So, where do summer tires fit into the equation? Is this a thing I really need? How many times do I actually have to change my tires each year?!
First, relax. While there are very clear benefits of using different tire types based on local weather conditions or seasons, you're not specifically a bad driver if you don't change your tires for every trip you make. Unless you're doing something really bold, like going off-roading in track tires. (If that's the case, please drop us a line to let us know how that's going for you.)
Many of the decisions you make about your car are directly related to your drive style and location. Read on to learn more about summer tires to determine if they're appropriate for your vehicle and driving needs.
What Makes Them "Summer Tires?"
Summer tires are strategically engineered for the highest level of performance in warm weather. The typical advice is that summer tires belong on your car once temperatures are consistently above 45?.
The tread patterns of summer performance tires is specifically designed to put more rubber on the road, literally. In many cases, the rubber compounds from which the tires are constructed is more pliable, and adjusts to have a more direct bond with the road. The tire tread also features less grooving and more direct contact with the road, again, increasing grippiness.
Factors like tire size and width, aspect ratio, and rim diameter can also play a part in a tire's performance on both dry roads and wet conditions. Summer tires are meant to grip the road tightly in a variety of road conditions.
What's the Benefit of High-Performance Summer Tires?
The tread compounds and design of summer tires provides benefits like tight cornering, more precise braking, greater speed responsiveness, and increased agility, especially on wet roads.
Of course, every tire manufacturer will have different features to their summer tires. For example, the Goodyear Eagle F1 Asymmetric 2 tire features a motorsports resin in the tread compound to optimize driving in dry conditions, with circumferential grooves that reduce the risk of hydroplaning.
On the other hand, tires like the Bridgestone Potenza S-04 Pole Position ultra-high-performance tire is designed for dry and wet traction with a racing-style level of handling. The continuous interlocking center rib design improves steering and braking, and a silica-enriched tire compound grips the road tighter in a variety of driving conditions.
These are just two options of summer tires. Nearly every tire manufacturer, from Pirelli to Michelin, produces an entire lineup of summer tires, so you might need to read through a few specs and your owner's manual to determine which is the best tire for your vehicle.
Can I Drive on Summer Tires in Winter Conditions?
Technically, it's your life, and you can do what you want. But, if you want the best traction year round, you'll take off those summer tires once temperatures dip below 45?.
The reason is the rubber compound. Summer tires respond to warmer temperatures, hugging the road just right when it's hot outside. When the weather gets colder, they'll actually freeze and solidify. That's actually the opposite of what you want in cold weather conditions.

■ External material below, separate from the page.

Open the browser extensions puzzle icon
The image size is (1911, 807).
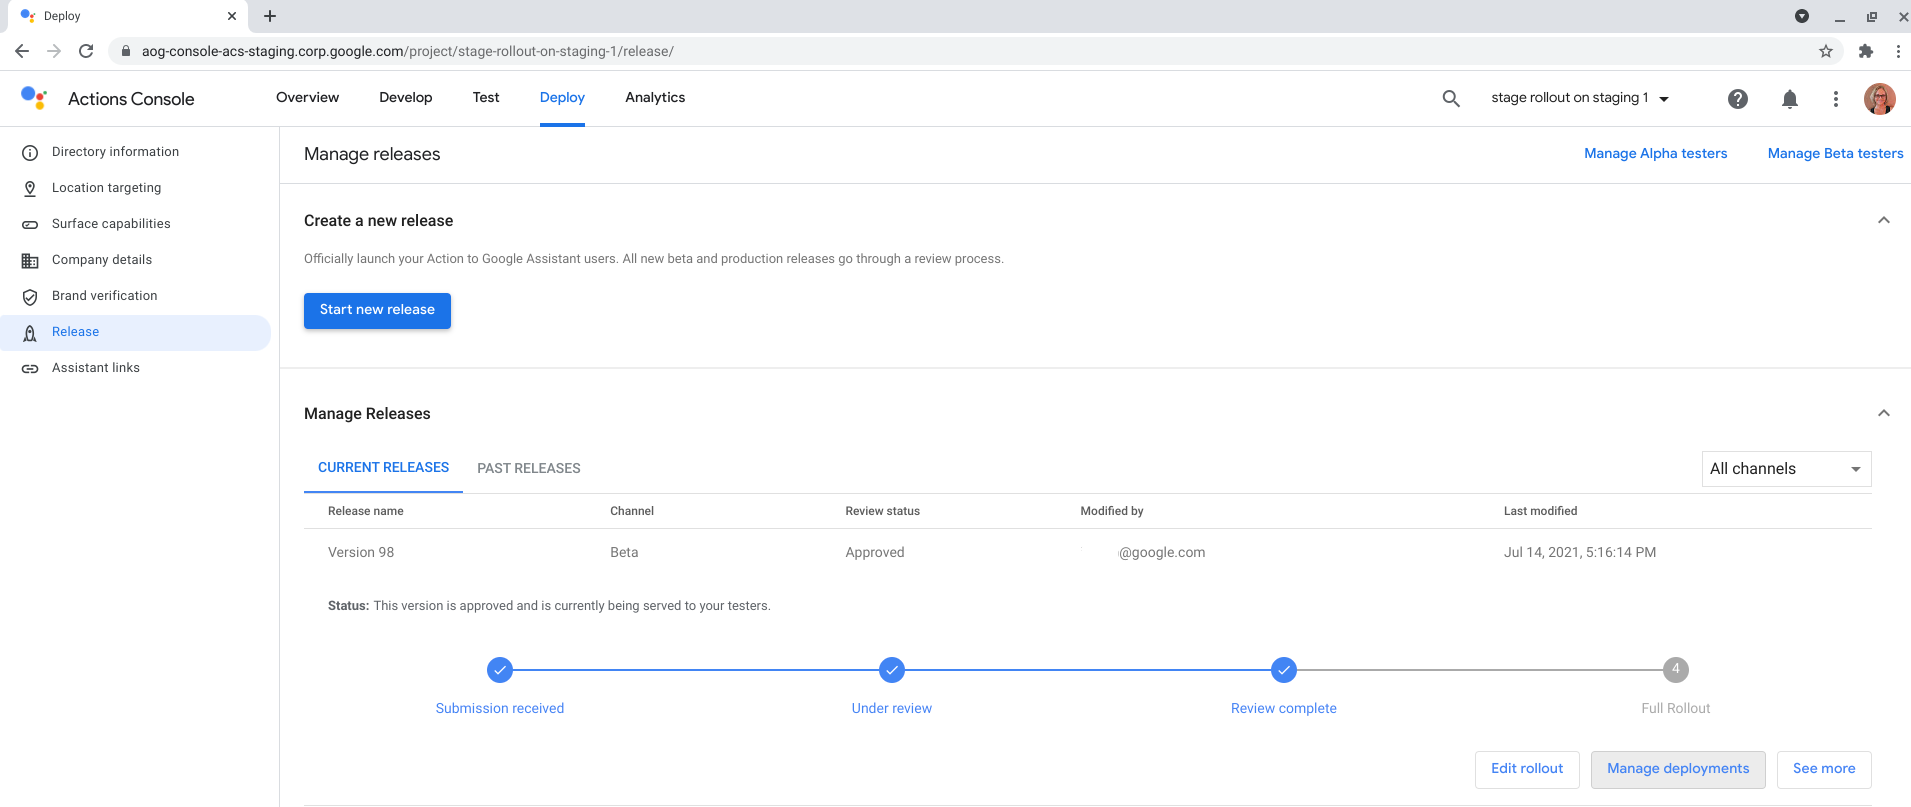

Winter tires are generally more pliable, which helps them connect with the road more when temperatures drop. The tread patterns and tread depth are also designed to grip onto roads that are cold and wet with ice and snow.
So yes, there are many tire categories out there. The reason is because each season comes with different temperatures as weather conditions that can actually impact the way the rubber meets the road. Since cars are large and fast, we mere humans strive to do all we can to make them safer and perform better regardless of those conditions.
Consider these tips when it comes to choosing the right tires for your vehicle. Do you live in an area that's dry, hot and arid, or is it constantly cool and rainy? The good news is that regardless of your environmental challenges, there is a tire for you.